In februari 2023 bepaalt de rechtbank dat V uiterlijk in april 2023 met Z moet terugverhuizen naar een plaats binnen een straal van 10 km rond de woonplaats van M. In hoger beroep bekrachtigt het hof die beschikking. Ondanks deze rechterlijke uitspraken is V nog altijd niet met Z naar Nederland teruggekeerd. M is een bodemprocedure gestart.

In kort geding vordert M veroordeling van V tot onmiddellijke nakoming, althans medewerking te verlenen aan de beschikkingen van de rechtbank en het hof, zulks op straffe van een dwangsom. Daarnaast vordert hij om, hangende de lopende bodemprocedure, de gewone verblijfplaats van Z bij hem te bepalen en V te veroordelen Z onmiddellijk aan hem af te geven, eveneens op straffe van een dwangsom. Voor zover V niet zelfstandig meewerkt aan de veroordelingen, vordert M machtiging om met behulp van de sterke arm van justitie en politie de tenuitvoerlegging te bewerkstelligen.

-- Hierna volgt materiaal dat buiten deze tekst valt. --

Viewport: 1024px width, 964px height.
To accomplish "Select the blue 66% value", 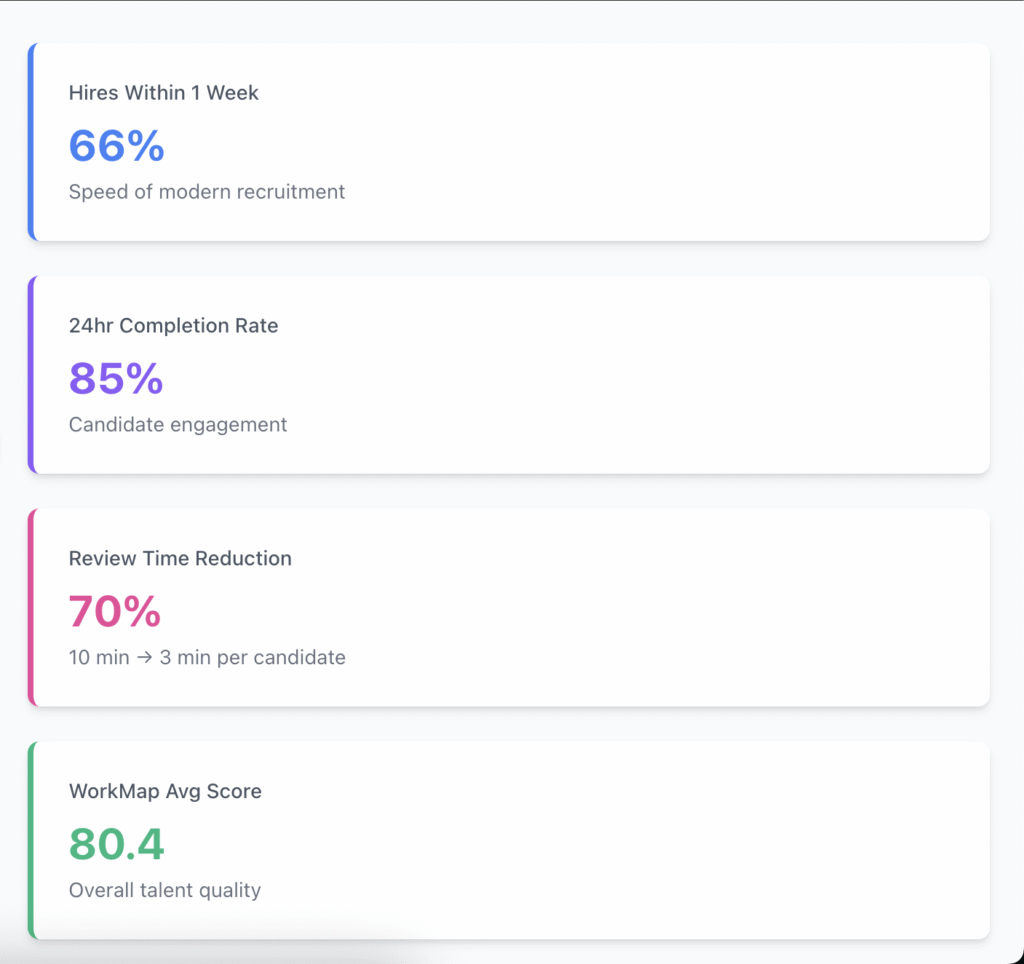I will [116, 146].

De voorzieningenrechter overweegt als volgt. Gesteld noch gebleken is dat de beschikking van het hof op een juridische of feitelijke misslag berust. Dat V het niet eens is met die beslissing, is daarvoor onvoldoende en maakt niet dat zij eigenrichting mag plegen. Ook zijn er geen nadere feiten en omstandigheden door V naar voren gebracht, zodat zij simpelweg de uitspraken die er liggen, moet nakomen. De voorzieningenrechter veroordeelt V dan ook tot nakoming hiervan. Nu V tot op heden aan geen enkele beschikking heeft willen voldoen, acht de voorzieningenrechter het aangewezen om als prikkel aan de veroordeling tot terugverhuizing een dwangsom te verbinden.

V heeft geen stappen ondernomen om aan de beschikkingen te voldoen en heeft aangegeven dit ook niet van plan te zijn, omdat zij dit niet in het belang van Z en haarzelf acht. De voorzieningenrechter overweegt dat het niet aan V is deze belangenafweging te maken. De rechtbank en het hof hebben dit in hun beschikkingen al gedaan en die zijn tot het oordeel gekomen dat het wel in het belang van Z is om terug te verhuizen. Hoe langer het duurt tot Z is terugverhuisd, hoe minder het in zijn belang is. Om die reden wijst de voorzieningenrechter de vordering tot wijziging van de hoofdverblijfplaats dan ook toe voor de duur van de bodemprocedure. Op deze manier kan V Z alvast, ook als zij zelf nog langer in Spanje zou willen verblijven, naar Nederland laten terugkeren en daarmee – ook ter voorkoming van eventuele dwangsommen – voldoen aan de plicht tot terugverhuizing.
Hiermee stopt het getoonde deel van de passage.